What you are asked to do: Go through the data below and copy each line where the word "agent" occurs.

|---|

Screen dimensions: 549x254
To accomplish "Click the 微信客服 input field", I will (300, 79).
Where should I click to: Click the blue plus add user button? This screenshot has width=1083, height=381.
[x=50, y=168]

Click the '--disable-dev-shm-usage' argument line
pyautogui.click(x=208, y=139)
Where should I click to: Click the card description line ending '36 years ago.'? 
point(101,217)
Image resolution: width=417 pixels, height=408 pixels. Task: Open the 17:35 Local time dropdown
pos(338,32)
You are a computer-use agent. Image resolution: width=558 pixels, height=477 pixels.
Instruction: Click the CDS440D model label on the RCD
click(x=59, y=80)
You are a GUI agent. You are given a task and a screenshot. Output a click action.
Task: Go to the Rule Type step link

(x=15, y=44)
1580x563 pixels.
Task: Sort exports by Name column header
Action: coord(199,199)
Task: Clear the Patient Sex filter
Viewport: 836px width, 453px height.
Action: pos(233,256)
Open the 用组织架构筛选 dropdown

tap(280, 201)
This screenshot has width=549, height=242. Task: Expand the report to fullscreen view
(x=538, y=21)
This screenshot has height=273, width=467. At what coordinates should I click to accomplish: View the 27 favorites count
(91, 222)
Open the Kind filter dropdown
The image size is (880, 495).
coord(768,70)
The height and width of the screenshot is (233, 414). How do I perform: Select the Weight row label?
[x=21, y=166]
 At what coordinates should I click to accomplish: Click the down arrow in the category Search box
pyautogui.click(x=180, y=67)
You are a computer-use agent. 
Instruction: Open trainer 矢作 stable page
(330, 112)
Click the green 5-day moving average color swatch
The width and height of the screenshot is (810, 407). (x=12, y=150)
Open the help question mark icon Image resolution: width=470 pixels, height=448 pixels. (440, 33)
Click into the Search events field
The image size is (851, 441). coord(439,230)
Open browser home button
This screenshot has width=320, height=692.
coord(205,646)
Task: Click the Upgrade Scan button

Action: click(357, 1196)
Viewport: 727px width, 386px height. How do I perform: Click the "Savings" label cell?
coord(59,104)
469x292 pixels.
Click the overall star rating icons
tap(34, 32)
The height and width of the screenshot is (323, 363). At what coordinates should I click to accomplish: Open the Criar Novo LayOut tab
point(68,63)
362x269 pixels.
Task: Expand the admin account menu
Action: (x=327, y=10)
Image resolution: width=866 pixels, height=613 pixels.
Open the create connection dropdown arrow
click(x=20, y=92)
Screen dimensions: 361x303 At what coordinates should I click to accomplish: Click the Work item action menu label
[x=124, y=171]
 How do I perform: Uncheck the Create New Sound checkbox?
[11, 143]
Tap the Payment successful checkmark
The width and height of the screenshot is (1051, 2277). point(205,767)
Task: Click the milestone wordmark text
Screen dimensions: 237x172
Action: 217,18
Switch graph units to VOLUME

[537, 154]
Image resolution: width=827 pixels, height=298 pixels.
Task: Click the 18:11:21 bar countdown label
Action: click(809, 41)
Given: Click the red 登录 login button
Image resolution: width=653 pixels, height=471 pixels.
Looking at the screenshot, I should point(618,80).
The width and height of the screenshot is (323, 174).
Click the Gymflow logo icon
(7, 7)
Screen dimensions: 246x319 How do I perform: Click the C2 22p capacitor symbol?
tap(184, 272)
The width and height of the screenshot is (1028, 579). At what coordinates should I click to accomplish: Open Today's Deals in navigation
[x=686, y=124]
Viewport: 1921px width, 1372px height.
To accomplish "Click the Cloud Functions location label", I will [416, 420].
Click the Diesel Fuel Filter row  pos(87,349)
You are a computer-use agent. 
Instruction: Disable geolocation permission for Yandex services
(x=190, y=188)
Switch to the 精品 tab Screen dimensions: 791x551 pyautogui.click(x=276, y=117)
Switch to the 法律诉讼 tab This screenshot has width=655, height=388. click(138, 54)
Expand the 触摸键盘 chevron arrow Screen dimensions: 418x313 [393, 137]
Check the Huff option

|---|

Task response:
You are a computer-use agent. Image resolution: width=558 pixels, height=477 pixels.
You are a GUI agent. You are given a task and a screenshot. Output a click action.
You are a computer-use agent. 
You are a computer-use agent. 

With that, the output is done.